18.3.06

Infância

Sempre me identifico com as histórias, as lembranças e o imaginário de Kledir Ramil.
Achei uma delícia esta crônica, tirada da sua coluna, no Uol:

No meu tempo de guri

Quando eu era crianca, no século passado, os alimentos não tinham prazo de validade. Ou cheiravam bem ou estavam estragados.
Comia-se de tudo. Muito doce, pão com manteiga, bolo de chocolate. Leite, era leite de vaca mesmo, não essa coisa aguada de hoje. Era uma bebida encorpada, cheia de gordura, que vinha em garrafas de vidro, com uma tampinha de alumínio.
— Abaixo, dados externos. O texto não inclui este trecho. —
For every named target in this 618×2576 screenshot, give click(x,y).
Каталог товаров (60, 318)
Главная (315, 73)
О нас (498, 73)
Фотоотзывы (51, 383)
Ninguém falava em colesterol.
Bebia-se água da torneira e, durante o verão, na praia, até se engolia um pouco de água do mar. Ninguém falava em poluição, coliformes fecais, essas coisas. Não existia protetor solar. O buraco da camada de ozônio ainda não havia nascido, ou era pequeno. Raios ultravioleta a gente só conhecia das experiências de laboratório, nas aulas de ciências.
Não havia vídeo game. Jogava-se botão, víspora, dominó, batalha naval. Os jogos usavam pedrinhas, feijões, palitinhos, saquinhos de arroz... Ou eram brincadeiras de calçada: pula corda, esconde-esconde, amarelinha, peteca... Bambolê, ioiô, pião, bolinha de gude... Não havia perigo. Ninguém vivia em condomínios com grades, guaritas e seguranças. Porteiro eletrônico só se conhecia dos filmes de ficção científica.
A gente andava de carrinho de rolamento, patinete e bicicleta. Eu tinha uma Monark, aro 20, pneu balão, sem freio. Nossos ídolos eram os Beatles e o Topo Giggio.Todo dia, depois de fazer os deveres de casa, eu ia pra rua jogar bola com os amigos. Isso mesmo, jogava-se bola no meio da rua. Quando havia vento, soltava-se pipa, que a gente mesmo fazia, aproveitando lascas de bambu, papel celofane, barbante, goma arábica e uns pedaços de pano velho.
O aparelho mais próximo do celular de que me lembro, era o telefone de lata. Duas latinhas de ervilhas, vazias, amarradas nas pontas de um cordão esticado. A gente ficava ali sentado no meio fio, conversando à distância com os amigos. Ainda não tinham inventado o MSN.
Quando eu ficava doente, me davam um xarope de mel, guaco e agrião. No dia seguinte, já acordava curado. Se a doença era mais grave, tinha que tomar óleo de rícino, um negócio tão horroroso, mas tão horroroso, que usavam até pra misturar na gasolina das lambretas.
Foi então nessa época, pra nossa alegria, que apareceu o Biotônico Fontoura, um fortificante gostoso. Foi meu primeiro porre. Tomei três frascos no gargalo, e fui parar no hospital.
Enfim, como todo guri que se preza, fiz um monte de besteiras, experimentei várias drogas e sobrevivi. A mais perigosa foi o chiclete de bola.
Bebi muita água da torneira e não morri por causa disso. Ou será que já morri e não me dei conta?